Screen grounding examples
(begin)

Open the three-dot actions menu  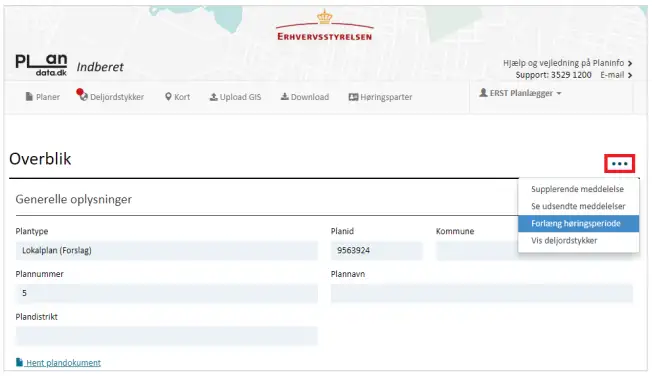pos(620,163)
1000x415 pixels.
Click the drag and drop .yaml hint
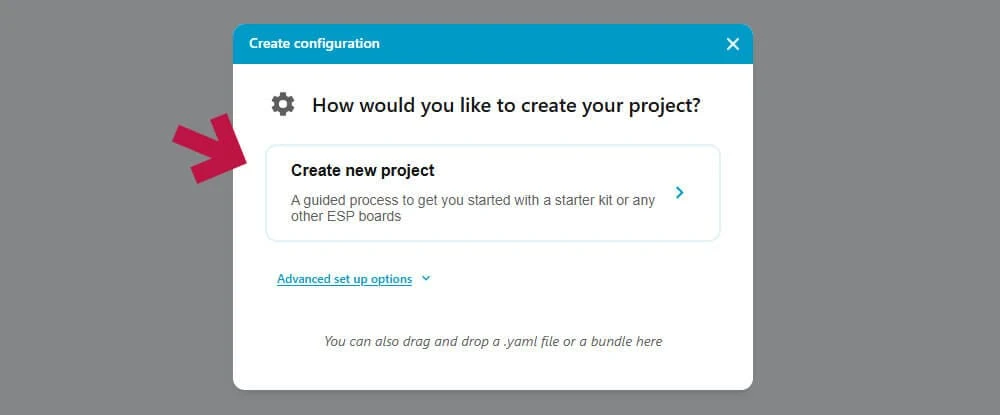pos(493,341)
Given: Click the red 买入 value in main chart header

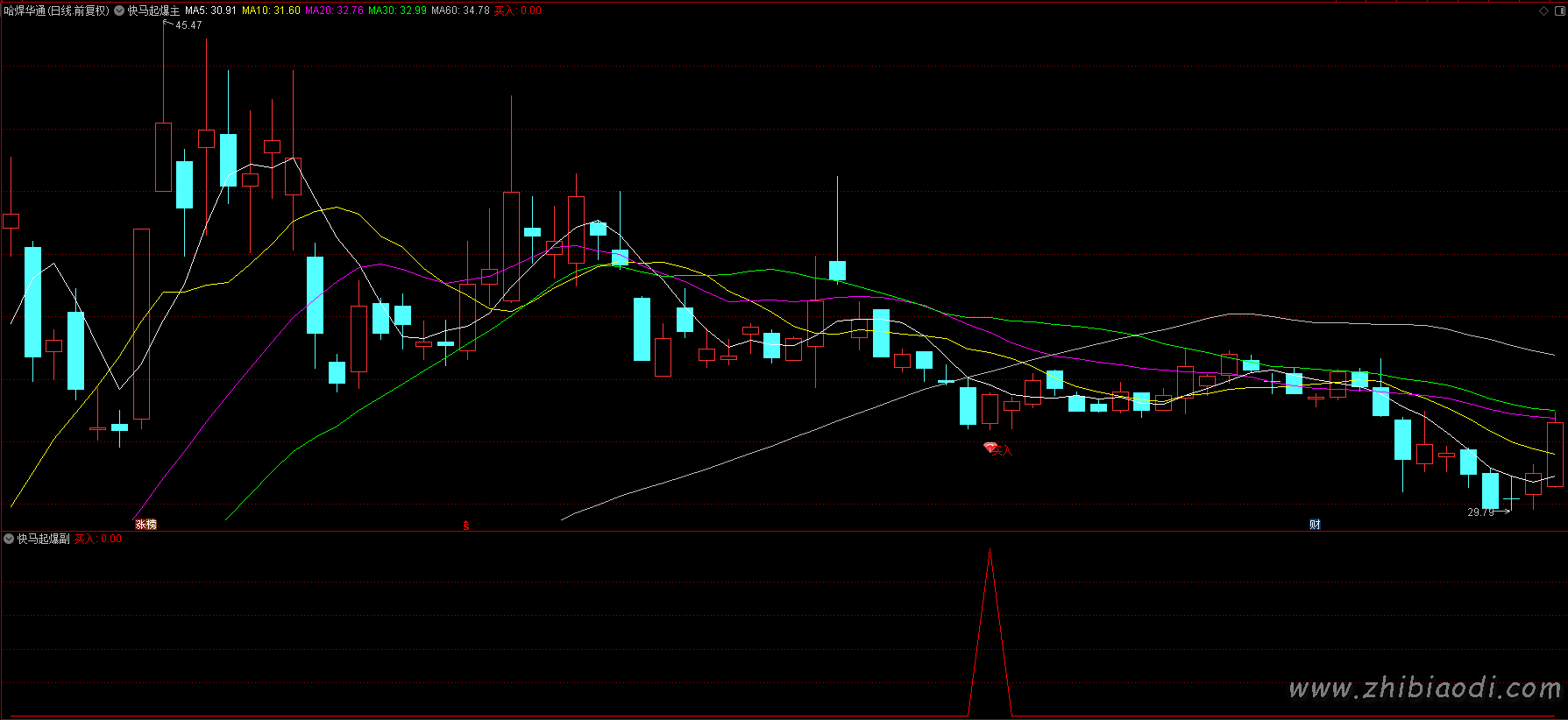Looking at the screenshot, I should 518,11.
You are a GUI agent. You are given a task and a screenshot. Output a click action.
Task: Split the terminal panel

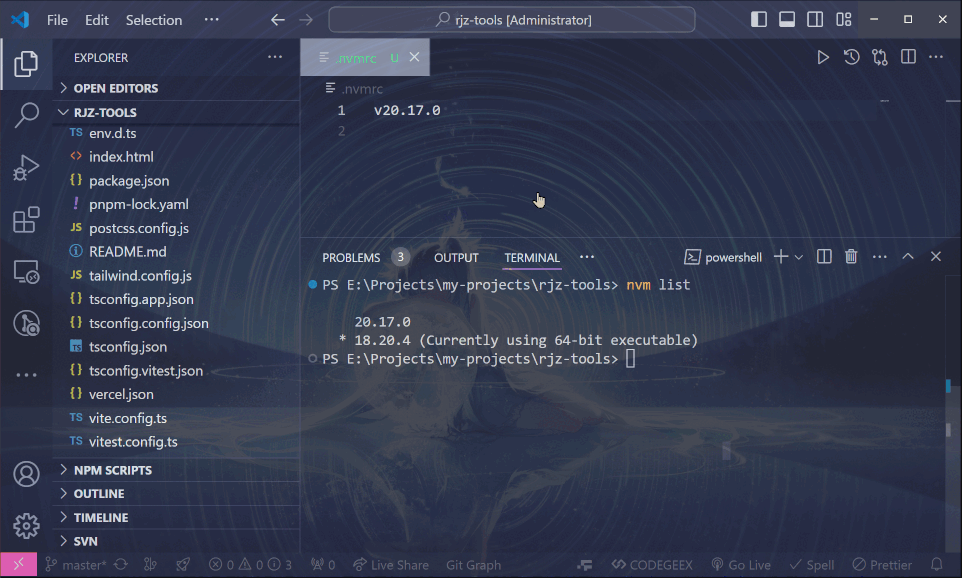point(823,256)
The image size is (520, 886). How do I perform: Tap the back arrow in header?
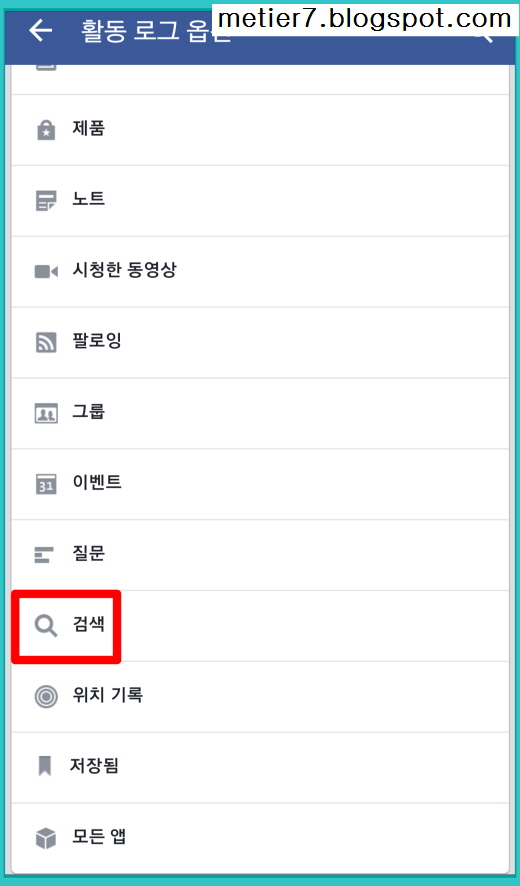click(x=41, y=30)
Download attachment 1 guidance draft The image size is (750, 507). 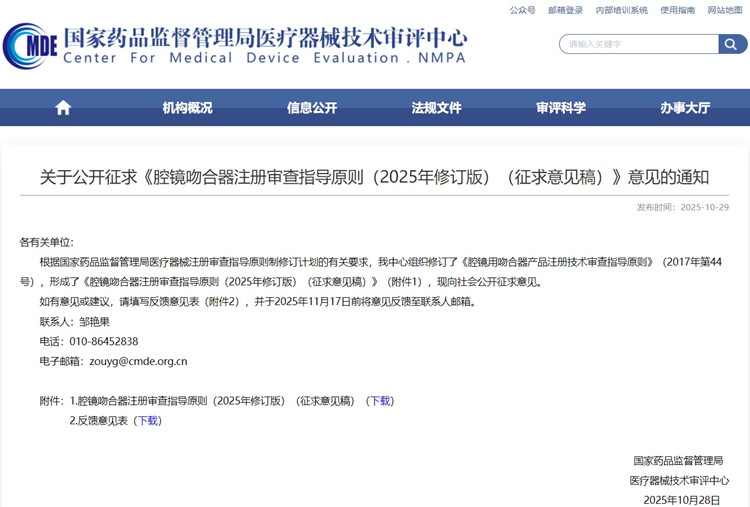point(380,401)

(end)

◆ Work required ◆
Please count how many lines in the records above contain the word "header". Reply with the number alone.

◆ Full output ◆
2